The records must be repeated exactly and in their entirety.
Start of Entries provided
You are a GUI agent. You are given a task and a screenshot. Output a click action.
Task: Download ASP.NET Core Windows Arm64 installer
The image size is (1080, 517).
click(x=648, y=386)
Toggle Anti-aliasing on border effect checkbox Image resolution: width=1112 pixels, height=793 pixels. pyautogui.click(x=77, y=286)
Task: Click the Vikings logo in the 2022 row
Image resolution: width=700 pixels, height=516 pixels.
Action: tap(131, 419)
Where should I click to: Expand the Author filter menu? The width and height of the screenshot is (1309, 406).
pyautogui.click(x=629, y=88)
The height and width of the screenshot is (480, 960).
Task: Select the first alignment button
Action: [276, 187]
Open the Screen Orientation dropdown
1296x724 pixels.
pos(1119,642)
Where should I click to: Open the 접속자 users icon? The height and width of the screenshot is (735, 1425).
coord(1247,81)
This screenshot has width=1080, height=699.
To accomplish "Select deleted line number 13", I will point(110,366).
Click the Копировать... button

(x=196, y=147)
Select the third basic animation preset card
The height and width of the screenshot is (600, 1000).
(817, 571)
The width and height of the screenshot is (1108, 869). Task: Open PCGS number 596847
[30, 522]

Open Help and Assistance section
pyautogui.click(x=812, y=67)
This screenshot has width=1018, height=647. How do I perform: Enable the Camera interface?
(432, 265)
End of Entries provided
## Exercise solution
You are a GUI agent. You are given a task and a screenshot. Output a click action.
Task: Download ASP.NET Core Windows Arm64 installer
The image size is (1080, 517).
click(x=648, y=386)
Toggle Anti-aliasing on border effect checkbox Image resolution: width=1112 pixels, height=793 pixels. pyautogui.click(x=77, y=286)
Task: Click the Vikings logo in the 2022 row
Image resolution: width=700 pixels, height=516 pixels.
Action: tap(131, 419)
Where should I click to: Expand the Author filter menu? The width and height of the screenshot is (1309, 406).
pyautogui.click(x=629, y=88)
The height and width of the screenshot is (480, 960).
Task: Select the first alignment button
Action: [276, 187]
Open the Screen Orientation dropdown
1296x724 pixels.
pos(1119,642)
Where should I click to: Open the 접속자 users icon? The height and width of the screenshot is (735, 1425).
coord(1247,81)
This screenshot has width=1080, height=699.
To accomplish "Select deleted line number 13", I will point(110,366).
Click the Копировать... button

(x=196, y=147)
Select the third basic animation preset card
The height and width of the screenshot is (600, 1000).
(817, 571)
The width and height of the screenshot is (1108, 869). Task: Open PCGS number 596847
[30, 522]

Open Help and Assistance section
pyautogui.click(x=812, y=67)
This screenshot has width=1018, height=647. How do I perform: Enable the Camera interface?
(432, 265)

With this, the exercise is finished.